Dicho esto, me parece llamativo que, a pesar de la promesa de la indeterminación, el índice del texto se asemeje más a un catálogo de lugares que a una lista programática de capítulos. Naturalmente, la formula guarda relación con la crónica, el género que ocasionalmente atrapa la experiencia de lectura, pero, aun así, me parece que en esta periferia textual existe otra provocación: la ausencia de lógicas productivas no significa, necesariamente, el descalabro de las actividades humanas. La defensa de la improductividad tiene que ver mucho más con el respeto de las demás formas de existencia. Dada la hegemonía del lenguaje, todo aquello que nos rodea termina siendo atrapado por la vorágine de las palabras. La técnica, por ejemplo, no es otra cosa que una variante de dicha concentración del poder. Por tanto, el imaginar un mundo en construcción, no sintético, y habitarlo en plena libertad, debería conducirnos al desarrollo de sentidos espontáneos: una casa-taller se transforma, de pronto, en un salón literario, donde Cozio, un poblador de la zona, relata diferentes historias a sus clientes, tal como si fuera un narrador mítico al costado de una fogata.

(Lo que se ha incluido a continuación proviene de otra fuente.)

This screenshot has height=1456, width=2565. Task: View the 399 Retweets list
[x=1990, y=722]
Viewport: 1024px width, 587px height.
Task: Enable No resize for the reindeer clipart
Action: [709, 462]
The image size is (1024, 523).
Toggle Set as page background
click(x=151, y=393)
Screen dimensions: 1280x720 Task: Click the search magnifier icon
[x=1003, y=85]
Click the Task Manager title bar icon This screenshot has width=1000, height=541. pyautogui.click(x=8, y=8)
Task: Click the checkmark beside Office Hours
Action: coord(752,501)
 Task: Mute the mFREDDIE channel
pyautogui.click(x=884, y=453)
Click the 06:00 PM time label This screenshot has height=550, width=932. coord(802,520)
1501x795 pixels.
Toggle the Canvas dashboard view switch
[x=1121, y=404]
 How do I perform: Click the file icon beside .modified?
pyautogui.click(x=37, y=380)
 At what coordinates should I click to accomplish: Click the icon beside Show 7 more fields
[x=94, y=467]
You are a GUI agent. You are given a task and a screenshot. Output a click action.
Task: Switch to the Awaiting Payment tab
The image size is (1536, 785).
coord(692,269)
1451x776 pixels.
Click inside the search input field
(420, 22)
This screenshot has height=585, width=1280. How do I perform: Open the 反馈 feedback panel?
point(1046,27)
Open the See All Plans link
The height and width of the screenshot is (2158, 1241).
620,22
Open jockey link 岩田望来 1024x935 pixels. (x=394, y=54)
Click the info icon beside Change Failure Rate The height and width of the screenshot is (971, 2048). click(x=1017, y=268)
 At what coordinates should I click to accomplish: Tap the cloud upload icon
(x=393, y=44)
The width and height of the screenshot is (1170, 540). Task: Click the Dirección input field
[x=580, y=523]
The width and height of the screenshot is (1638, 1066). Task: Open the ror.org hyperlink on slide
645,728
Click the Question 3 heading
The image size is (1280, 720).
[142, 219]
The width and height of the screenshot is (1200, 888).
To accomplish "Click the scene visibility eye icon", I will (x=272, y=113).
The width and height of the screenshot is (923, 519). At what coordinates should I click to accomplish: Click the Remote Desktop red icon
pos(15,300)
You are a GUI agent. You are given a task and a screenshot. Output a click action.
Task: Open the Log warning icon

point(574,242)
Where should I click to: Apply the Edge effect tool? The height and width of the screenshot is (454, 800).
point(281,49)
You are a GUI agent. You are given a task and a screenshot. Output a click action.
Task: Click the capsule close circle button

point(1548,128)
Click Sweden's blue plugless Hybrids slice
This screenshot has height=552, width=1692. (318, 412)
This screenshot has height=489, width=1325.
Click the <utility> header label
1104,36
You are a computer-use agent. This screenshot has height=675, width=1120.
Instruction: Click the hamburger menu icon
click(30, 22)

Los mapas, los libros, los huertos, la construcción de una ciudad, no debe obedecer, necesariamente a principios pragmáticos. La obra de Rimsky nos deja claro que es posible pensar en la creación como un acto que está más allá de la utilidad. La dimensión sensible y/o afectiva de los objetos no tiene porque ser un obstáculo para el progreso, o bien, para las relaciones que comparten personas y territorios. Al contrario, pueden ser lazos de primer orden que permitan una vida más sincera, donde incluso las catástrofes, como una casa mal construida o una tormenta destructora, pueden ser el indicio de un nuevo camino por recorrer. La vuelta al perro de Cynthia Rimsky es un texto simple, escueto, que pareciera hablarnos en voz baja, amorosamente, tal como lo haría un caminante que regresa a casa luego de un largo andar, o quizá, como lo hacen aquellos animales cansados que buscan un sitio para dormir, y en ese soñar tranquilo, lleno de siluetas felices, de visiones brillantes, mueven sus pies, como si acaso fuera otra forma de seguir corriendo. La naturaleza disímil entre cada uno de los relatos hace que cada crónica sea una experiencia particular, pero no separada de todo lo demás. Para que las cosas existan en red, no es necesario que estas se sujeten a la continuidad que prometen las palabras. Más bien, los recuerdos pueden coexistir amigablemente, tal como lo hacen las plantas bondadosas con aquellas que despiden peligrosos venenos mortales.
Por Víctor González Astudillo
Sobre La vuelta al perro de Cynthia Rimsky, publicado por Tenemos las máquinas en Argentina, el año 2022; y por Overol en Chile, el 2023.